When you look at the way that much of media is currently depicting singer/songwriter Tori Amos and the way they are picking apart her current chart climbing release LITTLE EARTHQUAKES, it kind of makes you wonder what kind of media fire she'll come under when she does become more of a household word.

At the moment journalists around the world are having a field day with Amos. They go after her perspective, her actutely honest lyrical style and her refusal to conform to the norm. Cutting even deeper they dig away at her past, her parents and her sexuality. Some writers have even made a big deal out of Amos' innocent affection for carrots.

In just about anything you read about Amos you're likely to find the focus of the piece is on almost anything but her brilliance as an artist and her courage as a person. A child prodigy who was sent to study music at the prestigious Peabody Institute and then got kicked out at age 11 for not conforming to the institute's standards makes for great copy. The same is true of a child performing Gershwin in gay bars at the age of 13 while being chaperoned by her minister father; or a woman having very strained relations with an allegedly guilt-inflicting grandmother; or that in a song titled "Me And A Gun" she confronts the pain of a real life sexual assault -- they're all hot copy.

All things considered it seems Amos is baring up rather well even with all the poking and prodding by the media at large. It's like she's coming to terms with them.

"You have got to remember in half of what you read you're learning just as much about the journalist as you are about me," Amos said recently. "Think about it. It has to go through [the journalists]. It has to go through their experiences. If they are afraid of looking at different sides of themselves and being open to different sides of others it can get really hard to get certain things across. OK, there are some journalists that are able to be incredibly objective, but they are very hard to find. People are gonna color something with their experiences and belief systems. So if you don't believe in fairies, it's going to be very hard to be objective about the fact that I believe in something that you cannot put under a microscope."
◆ ◆ ◆ ◆ ◆ ◆ ◆
• **WHAT TO DO**:
Decide whether each statement agrees with the Tori Amos article: (a) Amos was kicked out of the Peabody Institute at age 11; (b) at 13, Amos performed Gershwin in gay bars while her mother chaperoned her; (c) Amos says that objective journalists are easy to find. Answer yes or no for each, and quote the deciding words of the Tori Amos article. Work from the Tori Amos article alone, without outside knowledge.

[Dataset excerpt]
◆ ◆ ◆ ◆ ◆ ◆ ◆
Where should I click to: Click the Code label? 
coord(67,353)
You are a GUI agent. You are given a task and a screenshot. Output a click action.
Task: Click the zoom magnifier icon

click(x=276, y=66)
◆ ◆ ◆ ◆ ◆ ◆ ◆
• **EXERCISE OUTPUT**:
(a) Yes: "got kicked out at age 11 for not conforming to the institute's standards"
(b) No: "while being chaperoned by her minister father"
(c) No: "there are some journalists that are able to be incredibly objective, but they are very hard to find"